**Supplied passage**
Said Vicky Koerner, the director of the Chapman international students program: "Orange County is quite provincial, and that's the attitude of most people on campus. I don't think the Africans stand out as a group because there are a lot of blacks. So, the white students look at them as being the same."

But it takes time to blend in, and Wekesa still is adjusting to the quintessence of Southern California life: fast-food restaurants and driving on the opposite side of the road from Kenyans. Also, Wekesa says academic standards are much more lax than he faced at the Hillcrest Secondary School in Kenya and at the Millfield Boys School in England.

Like most Kenyans, Wekesa graduated from secondary school at age 16. Afterward, he took a year's hiatus. When he started at Chapman six weeks ago, he expected a rough time with his studies. With a major in biology, he even skipped a tennis match against USC in order to attend classes during his first week. Now he realizes he needn't worry; his classes are much easier than he anticipated.

"Americans seem to take academics more easily," he said.

But Wekesa, 17, came to the United States to learn tennis, a game the Americans are well schooled in. Tennis is in its embryonic state in Kenya, which is to Wekesa's advantage in the rankings. He was taught by his father, who has played a major role in getting him into a U.S. school.

**What you need to do**
1 - Rewrite the paragraph of the Wekesa passage that begins "Like most Kenyans" as a short bulleted list that keeps its main facts.
2 - List every school or university named in the Wekesa passage.
3 - Answer these questions from the Wekesa passage, one per line:
(a) What position does Vicky Koerner hold?
(b) How old is Wekesa?
(c) Who taught Wekesa to play tennis?
The records are not needed for any of this work.

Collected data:
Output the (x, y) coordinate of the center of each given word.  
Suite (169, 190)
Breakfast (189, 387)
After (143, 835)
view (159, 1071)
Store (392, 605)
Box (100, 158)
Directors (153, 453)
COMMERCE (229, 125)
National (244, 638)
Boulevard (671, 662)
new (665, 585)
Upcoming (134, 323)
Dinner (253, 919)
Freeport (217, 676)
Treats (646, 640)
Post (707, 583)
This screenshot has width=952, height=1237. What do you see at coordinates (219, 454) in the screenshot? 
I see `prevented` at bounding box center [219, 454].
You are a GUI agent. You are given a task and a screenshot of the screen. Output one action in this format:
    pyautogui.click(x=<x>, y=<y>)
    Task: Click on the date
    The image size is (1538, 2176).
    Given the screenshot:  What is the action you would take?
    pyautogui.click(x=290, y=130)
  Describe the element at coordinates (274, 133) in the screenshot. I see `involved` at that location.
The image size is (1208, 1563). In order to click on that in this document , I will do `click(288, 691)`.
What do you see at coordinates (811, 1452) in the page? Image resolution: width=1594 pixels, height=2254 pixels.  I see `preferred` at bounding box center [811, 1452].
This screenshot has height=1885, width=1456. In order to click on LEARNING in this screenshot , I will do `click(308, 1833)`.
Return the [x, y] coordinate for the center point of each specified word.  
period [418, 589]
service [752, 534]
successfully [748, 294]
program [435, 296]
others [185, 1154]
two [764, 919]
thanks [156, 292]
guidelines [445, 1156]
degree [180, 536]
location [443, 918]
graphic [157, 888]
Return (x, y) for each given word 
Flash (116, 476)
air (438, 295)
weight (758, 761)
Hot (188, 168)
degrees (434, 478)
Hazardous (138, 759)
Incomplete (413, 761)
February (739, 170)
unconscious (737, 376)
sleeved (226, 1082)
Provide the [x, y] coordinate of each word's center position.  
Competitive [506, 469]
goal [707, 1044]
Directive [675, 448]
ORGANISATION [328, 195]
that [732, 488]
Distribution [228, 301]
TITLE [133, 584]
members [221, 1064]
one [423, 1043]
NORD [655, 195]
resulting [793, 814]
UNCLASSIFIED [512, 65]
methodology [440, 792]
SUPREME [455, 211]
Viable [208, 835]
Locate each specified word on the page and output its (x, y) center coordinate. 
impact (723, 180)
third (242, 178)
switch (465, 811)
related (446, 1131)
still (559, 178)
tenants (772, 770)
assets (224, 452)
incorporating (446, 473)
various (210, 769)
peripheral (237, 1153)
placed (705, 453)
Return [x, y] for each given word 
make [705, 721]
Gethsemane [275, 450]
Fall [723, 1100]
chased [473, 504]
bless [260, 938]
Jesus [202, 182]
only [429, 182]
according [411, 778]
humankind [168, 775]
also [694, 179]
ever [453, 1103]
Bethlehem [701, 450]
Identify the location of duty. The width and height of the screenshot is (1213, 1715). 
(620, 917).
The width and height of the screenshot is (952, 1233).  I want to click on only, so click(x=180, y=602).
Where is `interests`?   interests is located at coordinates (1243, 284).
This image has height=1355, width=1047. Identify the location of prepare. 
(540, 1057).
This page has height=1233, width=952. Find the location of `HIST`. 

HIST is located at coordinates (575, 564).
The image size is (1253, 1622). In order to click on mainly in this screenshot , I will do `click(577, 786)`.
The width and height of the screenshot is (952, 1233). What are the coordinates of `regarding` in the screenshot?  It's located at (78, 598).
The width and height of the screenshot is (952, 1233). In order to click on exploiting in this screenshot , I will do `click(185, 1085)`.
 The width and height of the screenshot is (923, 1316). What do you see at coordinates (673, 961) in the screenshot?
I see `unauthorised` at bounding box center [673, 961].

**Solved problems**
1 -
- Like most Kenyans, Wekesa finished secondary school at 16 and then took a year off.
- He started at Chapman six weeks ago expecting his studies to be hard.
- He is majoring in biology.
- He skipped a tennis match against USC to attend classes in his first week.
- He now finds his classes much easier than he expected.

2 -
- Chapman
- Hillcrest Secondary School
- Millfield Boys School
- USC

3 -
(a) She is the director of the Chapman international students program.
(b) He is 17.
(c) His father taught him.